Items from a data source
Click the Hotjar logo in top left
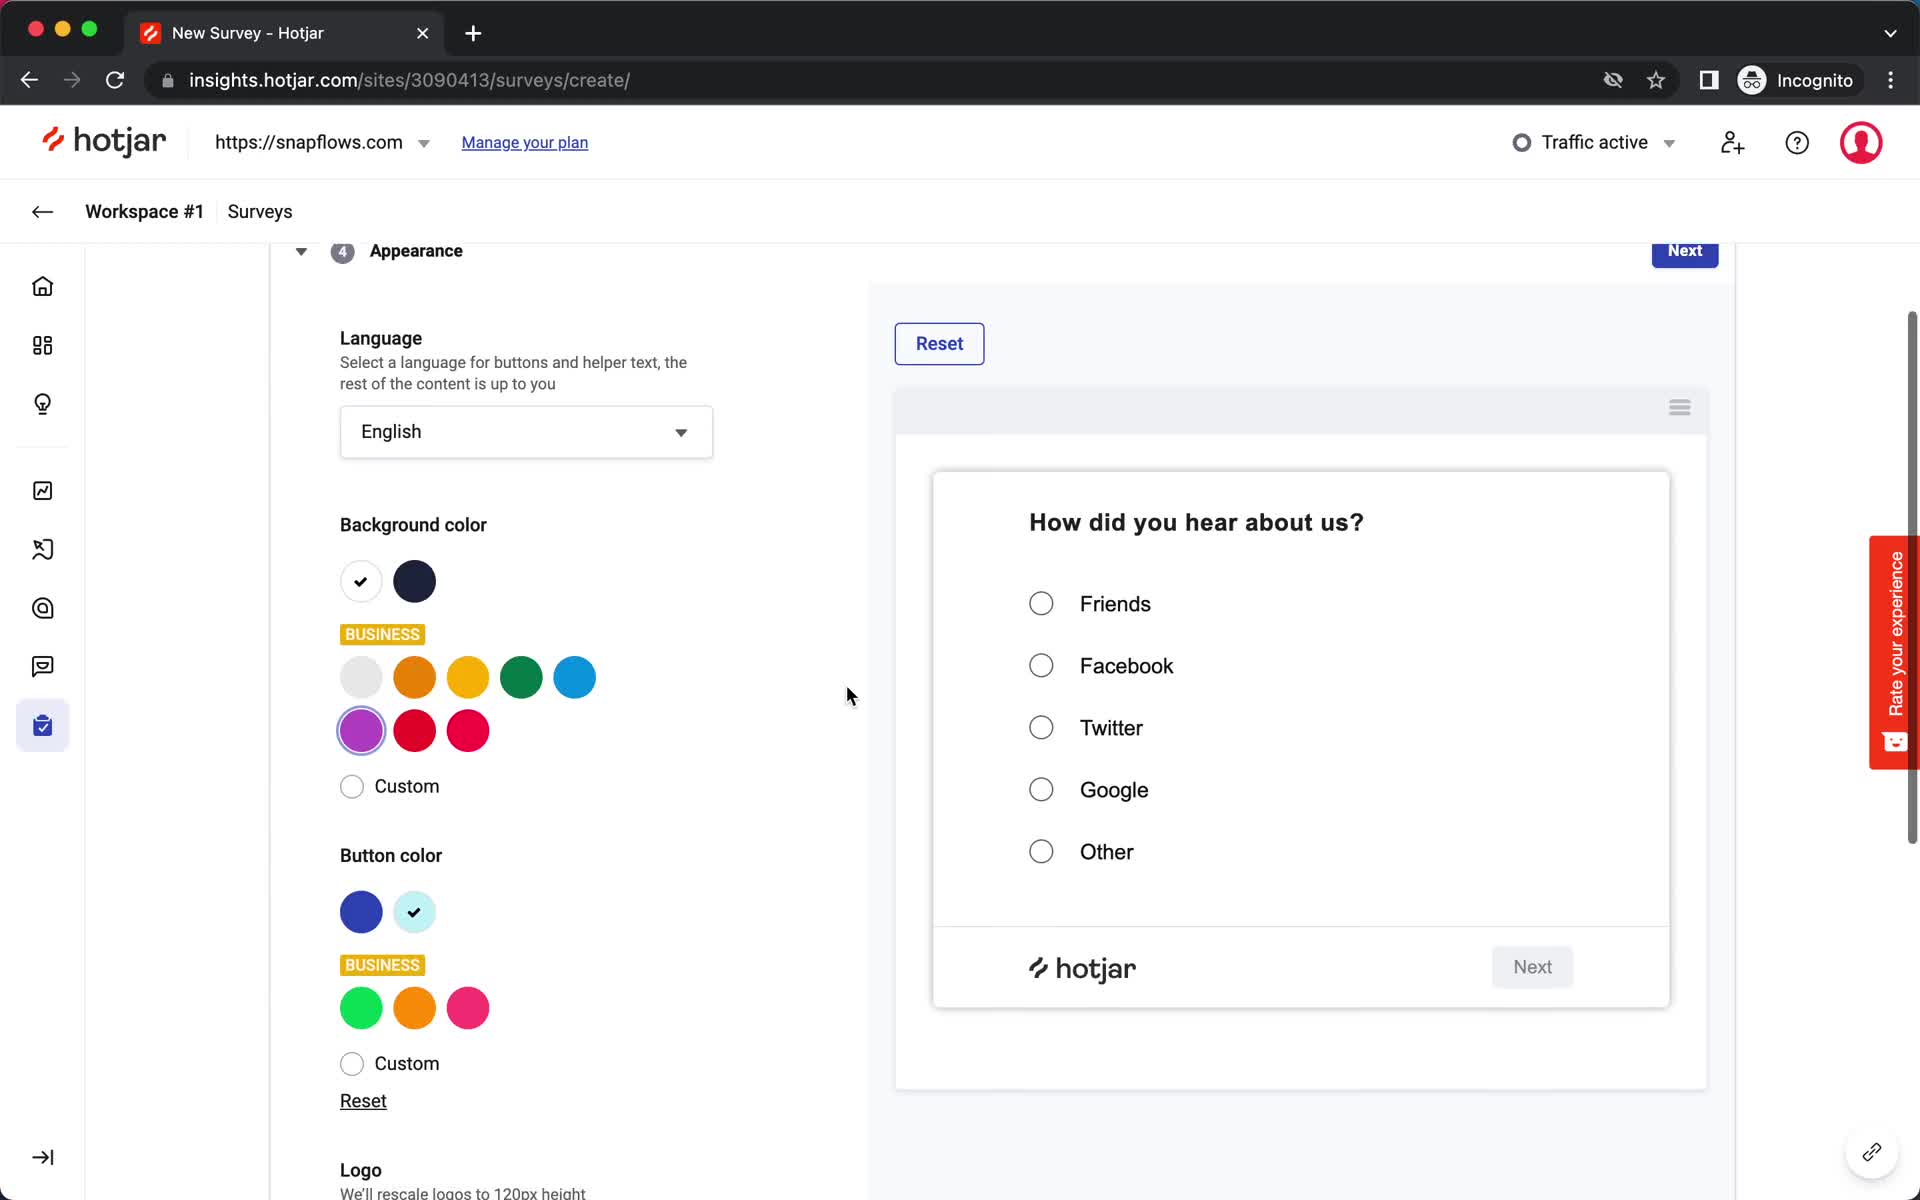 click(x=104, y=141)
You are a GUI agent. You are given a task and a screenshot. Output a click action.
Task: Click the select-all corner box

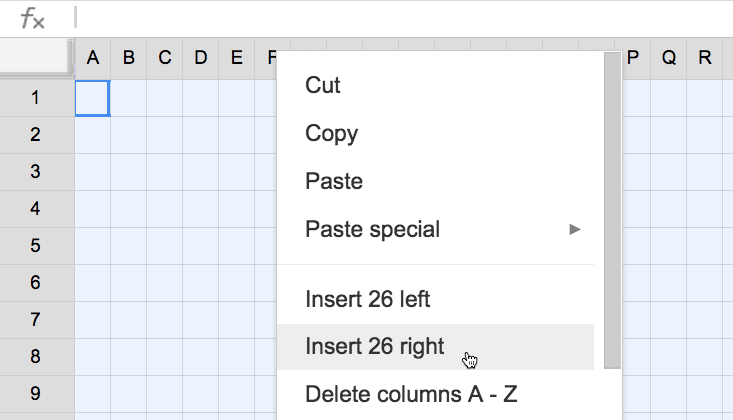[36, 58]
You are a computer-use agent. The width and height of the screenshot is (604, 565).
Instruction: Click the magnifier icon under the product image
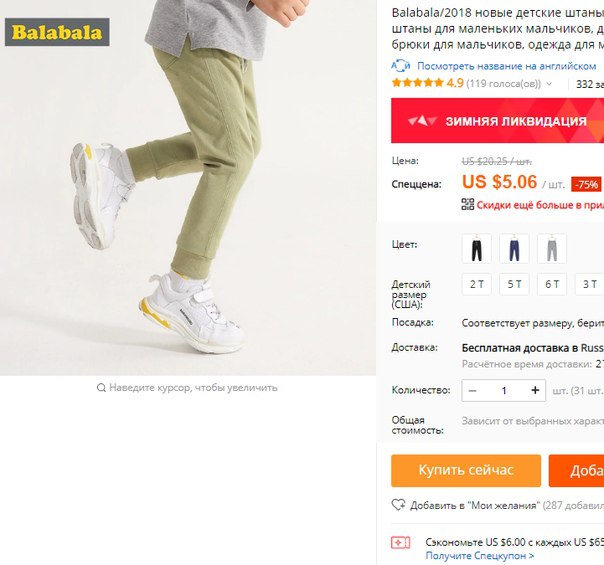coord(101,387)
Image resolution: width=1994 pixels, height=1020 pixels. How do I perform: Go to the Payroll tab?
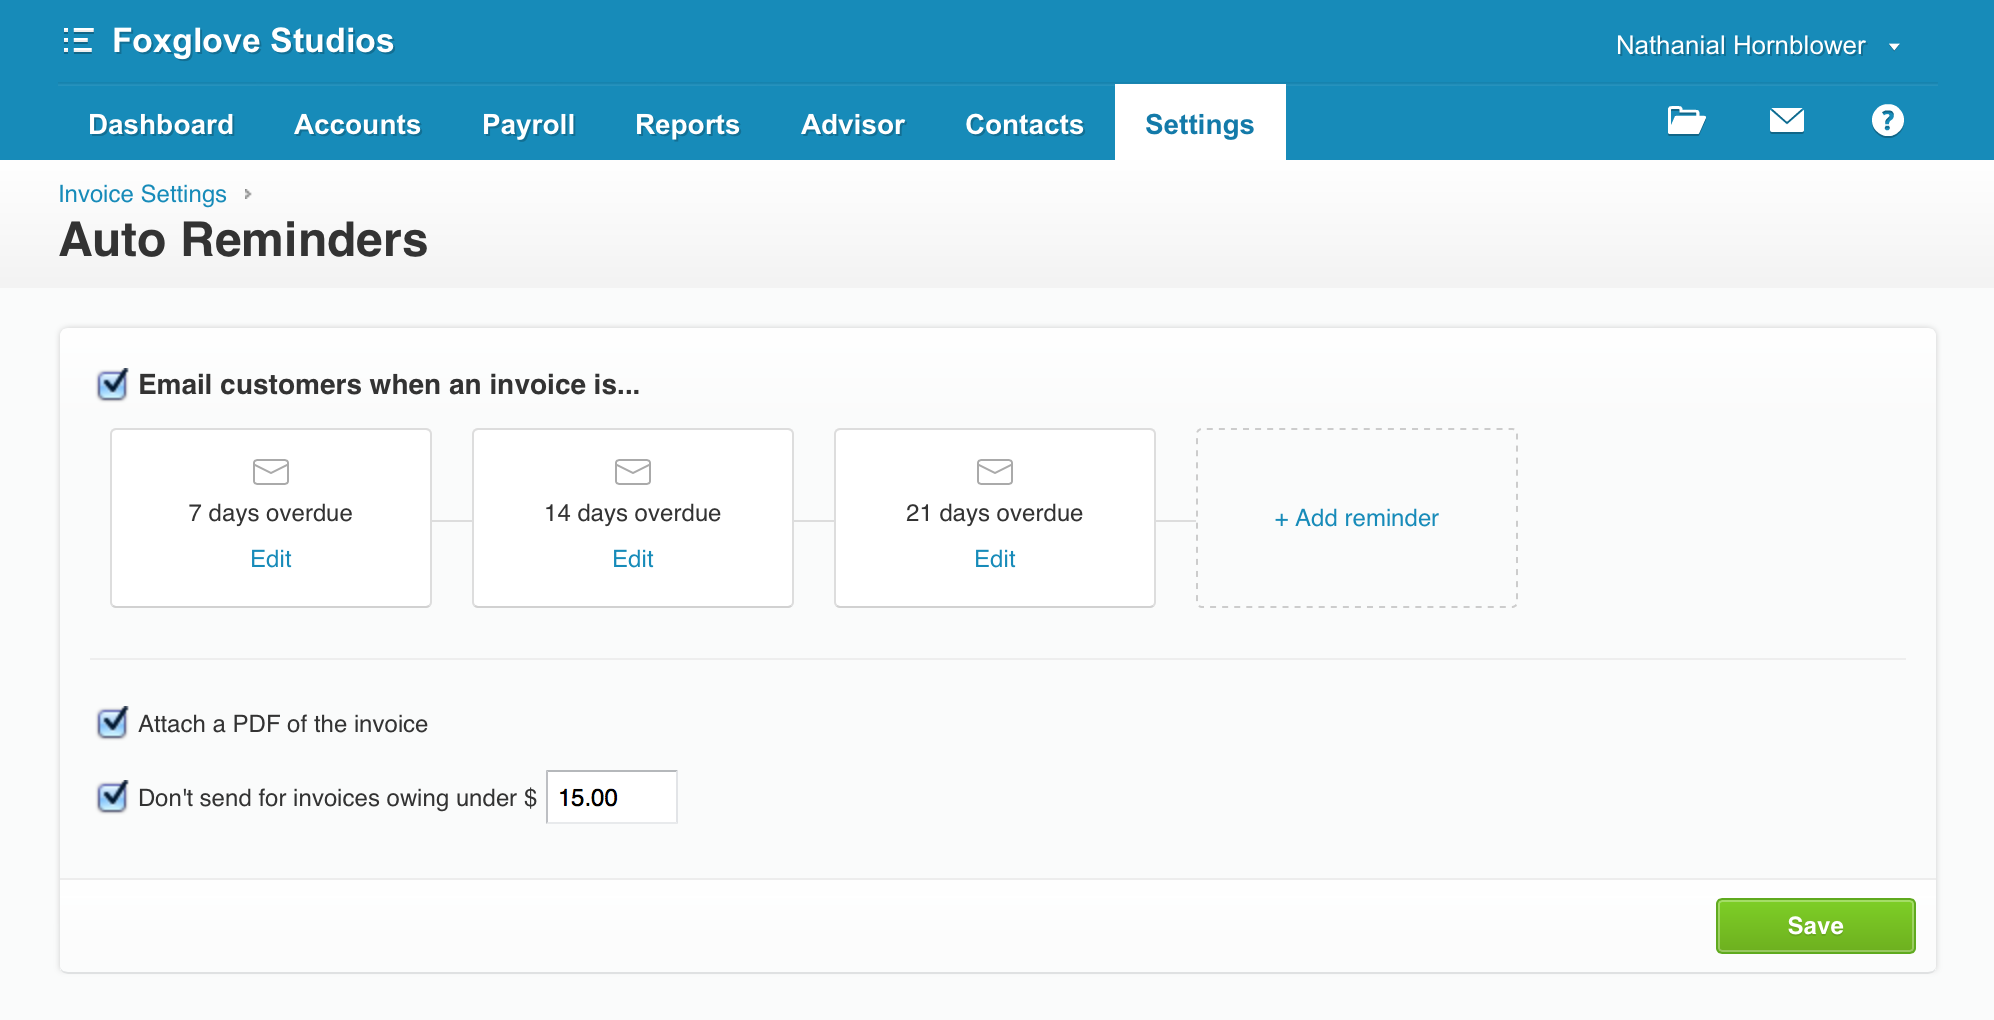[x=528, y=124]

**About this exercise:**
Looking at the data above, count each line that holds the word "agent" and report the count alone.

**Finished task:**
2